The EU also spends $25 billion annually to support climate interventions worldwide. Funding from the EU and other international donors is having a positive impact in Uzbekistan, supporting multiple projects. Currently, Uzhydromet, with the assistance of UNDP and financial support from the Green Climate Fund (GCF), is developing an “Adaptation Plan for the Most Vulnerable Sectors of the Economy.” In addition, EU is one of the donors contributing 5,0 million EUR to the UN Multi-Partner Human Security Trust Fund for the Aral Sea Region in Uzbekistan.

The European Union has also launched the SWITCH-Asia Programme to promote Sustainable Consumption and Production (SCP) and support the transition towards a low-carbon, resource-efficient, and circular economy in Asia. Uzbekistan is one of the four Central Asian countries with two active SWITCH-Asia Components. On November 12, 2021, the participants of the kick-off meeting discussed further steps towards integrating SCP into policy and practice, and, effectively supporting the country’s transition towards a green economy, working towards poverty reduction and climate mitigation.

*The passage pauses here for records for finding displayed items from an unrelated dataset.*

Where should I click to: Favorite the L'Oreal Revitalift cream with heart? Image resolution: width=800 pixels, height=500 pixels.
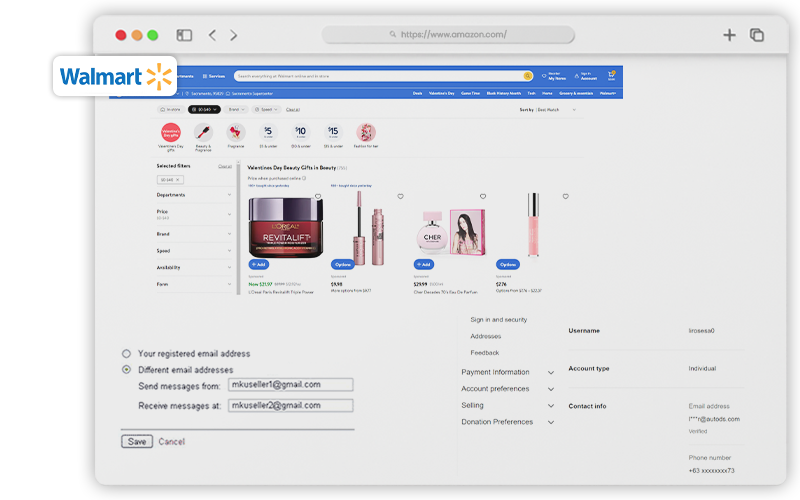point(318,197)
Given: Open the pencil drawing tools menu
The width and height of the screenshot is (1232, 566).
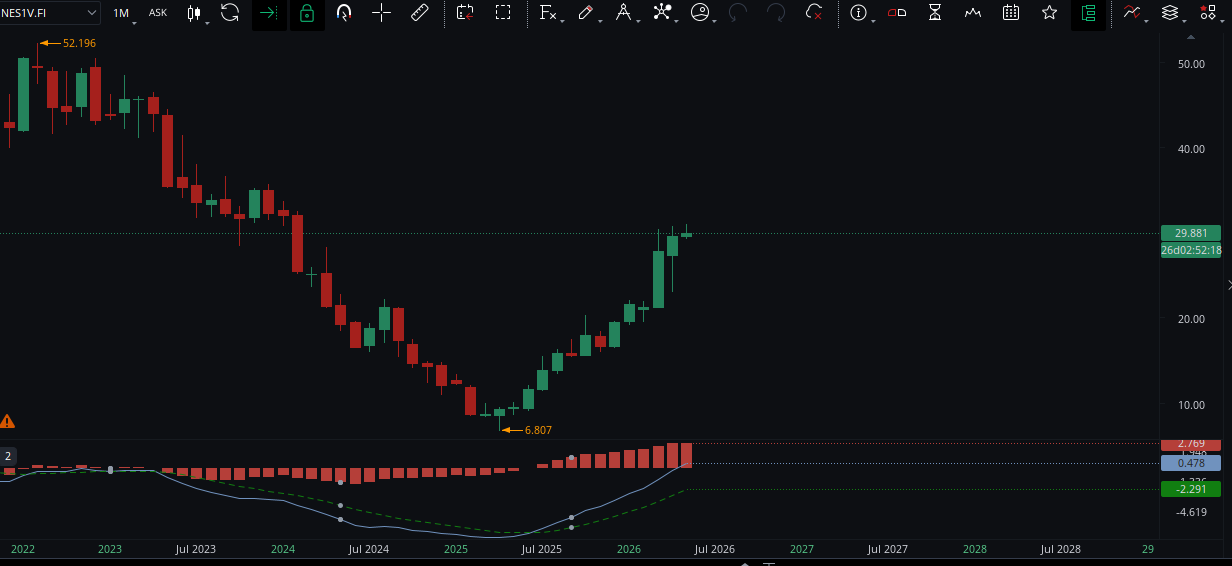Looking at the screenshot, I should point(587,13).
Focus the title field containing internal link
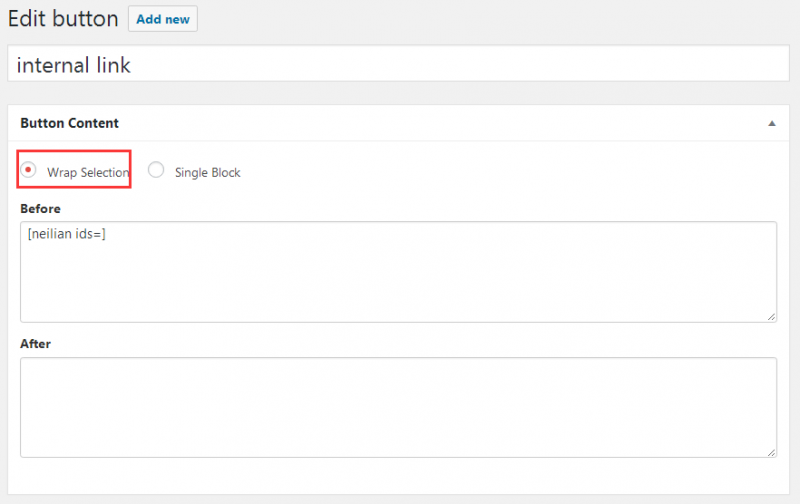Image resolution: width=800 pixels, height=504 pixels. point(398,63)
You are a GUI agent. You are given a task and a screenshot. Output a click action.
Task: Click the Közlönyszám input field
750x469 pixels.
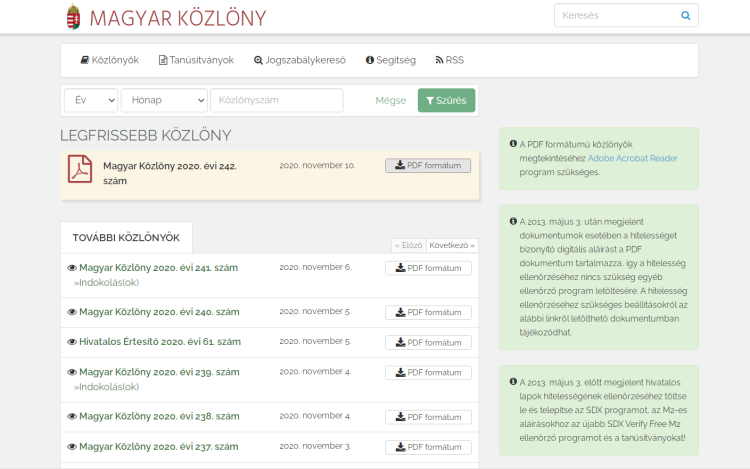click(277, 100)
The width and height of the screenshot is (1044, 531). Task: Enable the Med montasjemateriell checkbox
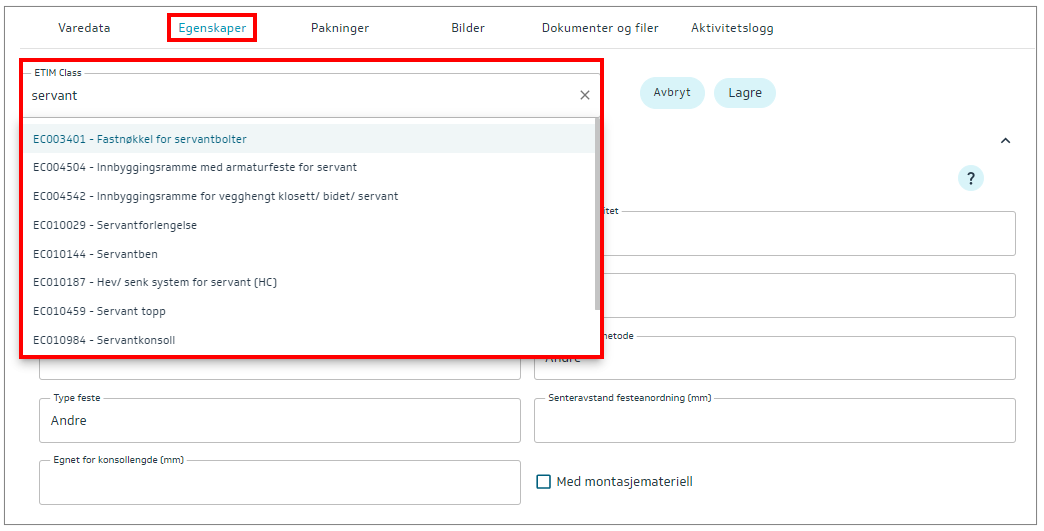[x=544, y=482]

“The urgent need to change from unsustainable consumption and production patterns to a green economy and sustainable development is increasingly being recognized, particularly in the period post-pandemic economic recovery. This shift requires adequate policies, implementation mechanisms with appropriate enabling capacity, awareness raising and education, together with innovation and responsibility,” said Ambassador of the European Union to the Republic of Uzbekistan, Ms Charlotte Adriaen.

During COP26, all parties to the Paris Agreement were tasked to submit updated 2030 pledges to reduce emissions and adapt to the impacts of climate change. These pledges are called Nationally Determined Contributions (NDCs). Within the main summit agenda, wealthier nations had to demonstrate solidarity and renewed commitment to meeting the climate finance goal that they set more than a decade ago.

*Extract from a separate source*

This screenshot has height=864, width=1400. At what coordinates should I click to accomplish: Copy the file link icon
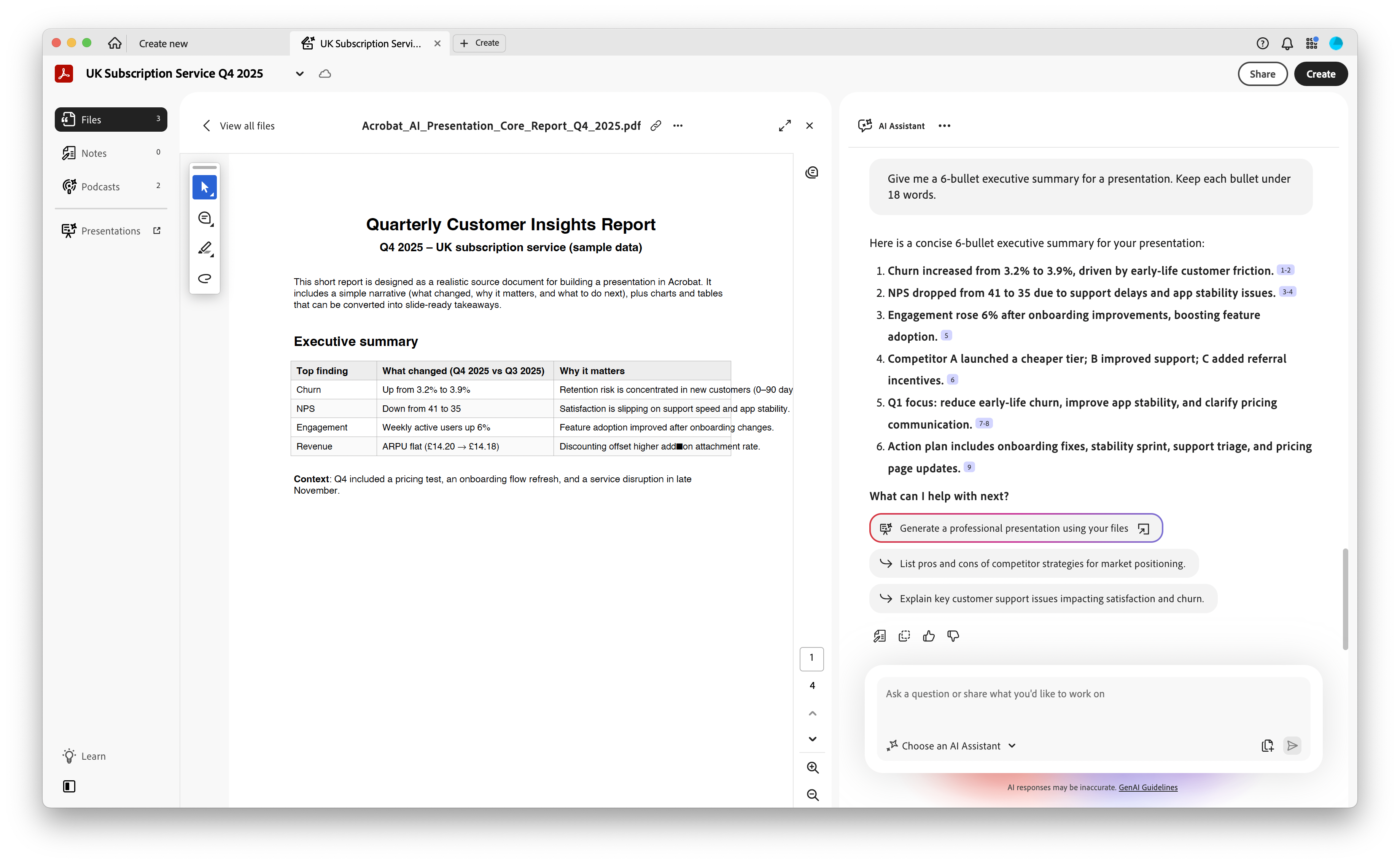click(656, 126)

Countries are also expected to finalize the rules needed to implement the Paris Agreement (which are frequently referred to as the “Paris Rulebook”), including agreeing on common approaches to carbon markets, transparent national reporting on emissions, and common five-year time frames for submitting updated NDCs.

In the months ahead, pledges made at the COP, including enhanced NDCs, must be implemented in every country. Governments will need to work arduously to deliver on their commitments and achieve the goals of the Paris Agreement. The EU will continue to support Uzbekistan in this effort.